> _Selected text_:
::::
The 6 most common mistakes in the Home Office
Many of us are still working from home due to the Corona pandemic, and up to 20% of companies want to keep the home office option “after Corona” open.
However, some grave mistakes can be made at home, which in the worst case can result in company data or even the company network being compromised.
We now show you the six most common mistakes in the home office – and how you can avoid them!
The 6 most common mistakes in the home office
Everyone is an administrator
- Daily work is carried out with a user account with administrative rights in order to “be able to install something yourself”. Administrative rights are also the starting point for malware infections (malware, encryption Trojans, etc.)
- Better: Strict separation of administrator and user accounts!
Email attachments: “just open them!”
- In December 2019, an average of 153 billion emails were sent every day (!) with malware or as spam (Source). They exploit gaps in the virus scanner or arrive as supposed documents (PDF, Word, PowerPoint, Excel, …), but actually run a script!
- Better: Never click on attachments from unknown senders! If the sender is known, but the email is suspicious, then ask in a new (!) email whether the attachment really came from them (keywords: distribution via the address book).
Unknown networks – surfing in the cafe around the corner
- Open WLANs are “open”, i.e. every user can see the computer of all other users. Sharing can be used because they are usually open to “everyone”.
- Better: The same applies to networks: do not just log in or plug in anywhere! If possible, do not use public WLANs, hotspots etc. It is much better to connect via your cell phone (with a data rate) and maybe surf a little slower but still be safe. Never exchange data over an external network without encryption. Secure your own W-LAN at the very least with WPA2 (router setting).
::::
> _Collected material_:
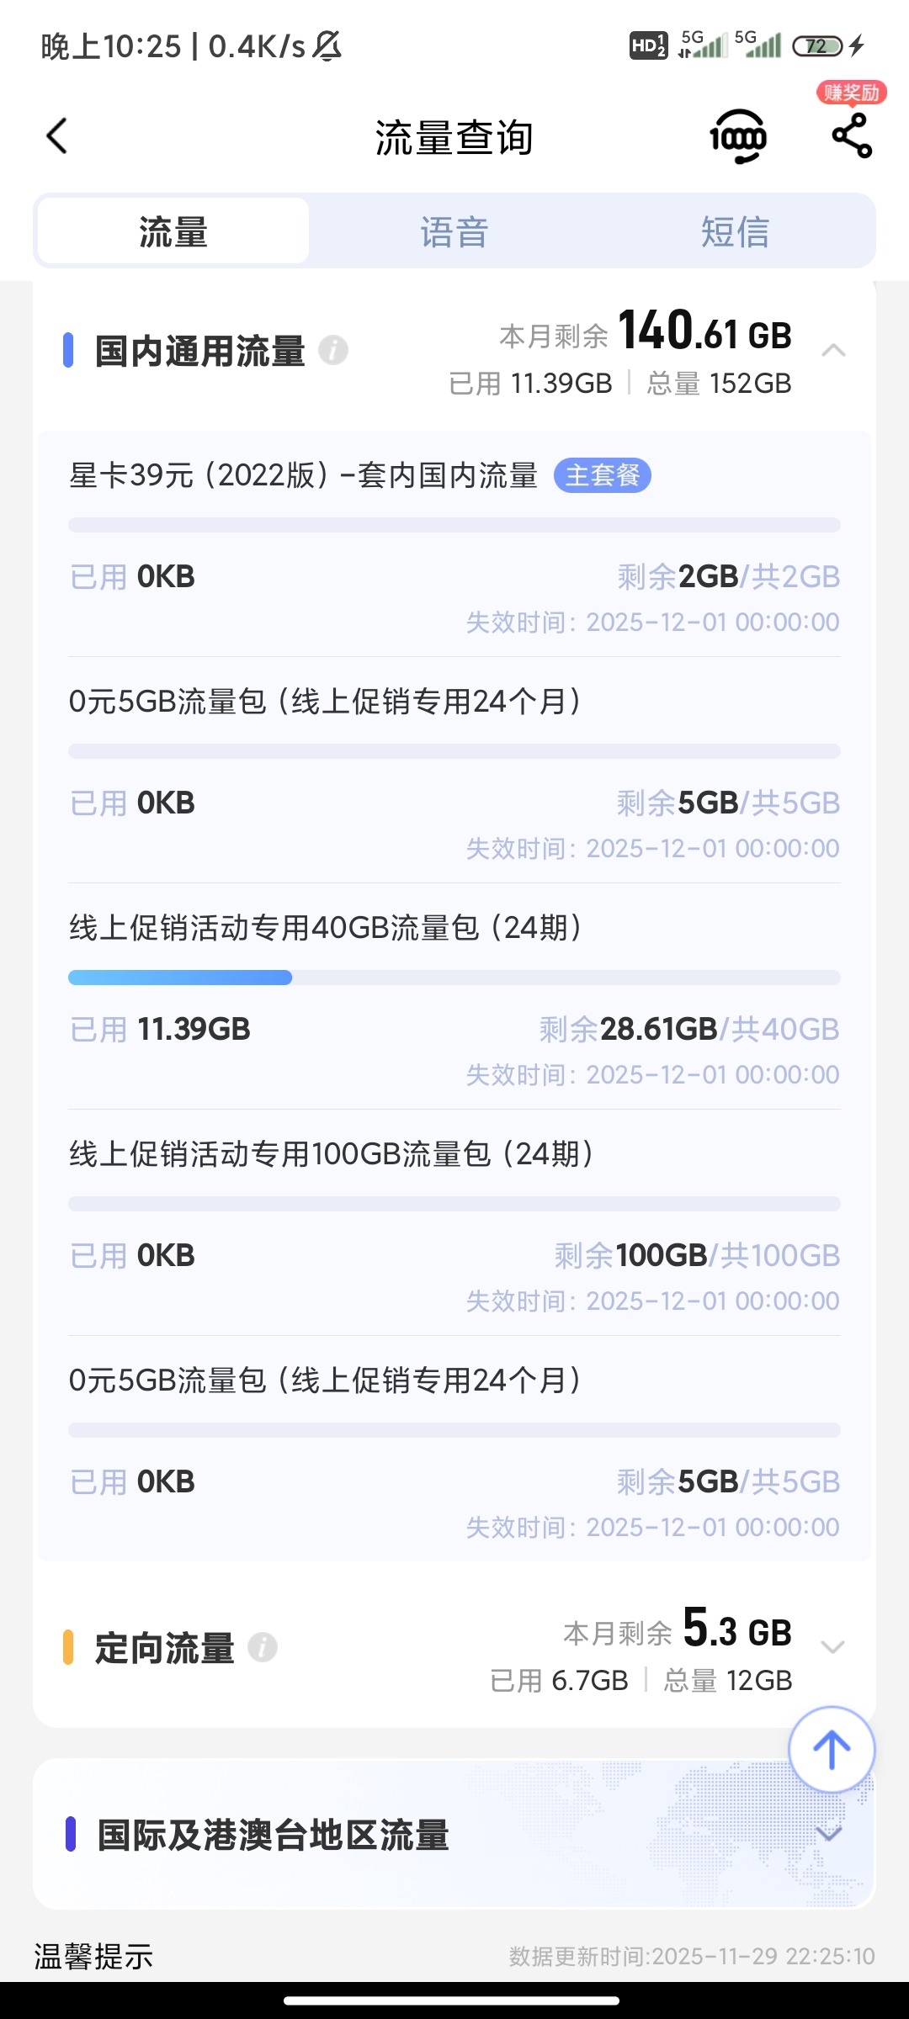This screenshot has width=909, height=2019.
Task: Tap the 100GB流量包 package title
Action: click(x=332, y=1154)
::::
> _Required work_: According to the text on home office mistakes, what is the minimum security setting recommended for your own W-LAN? The listing comes from a separate source unrelated to the text.

> _Problem solution_: WPA2, set on the router.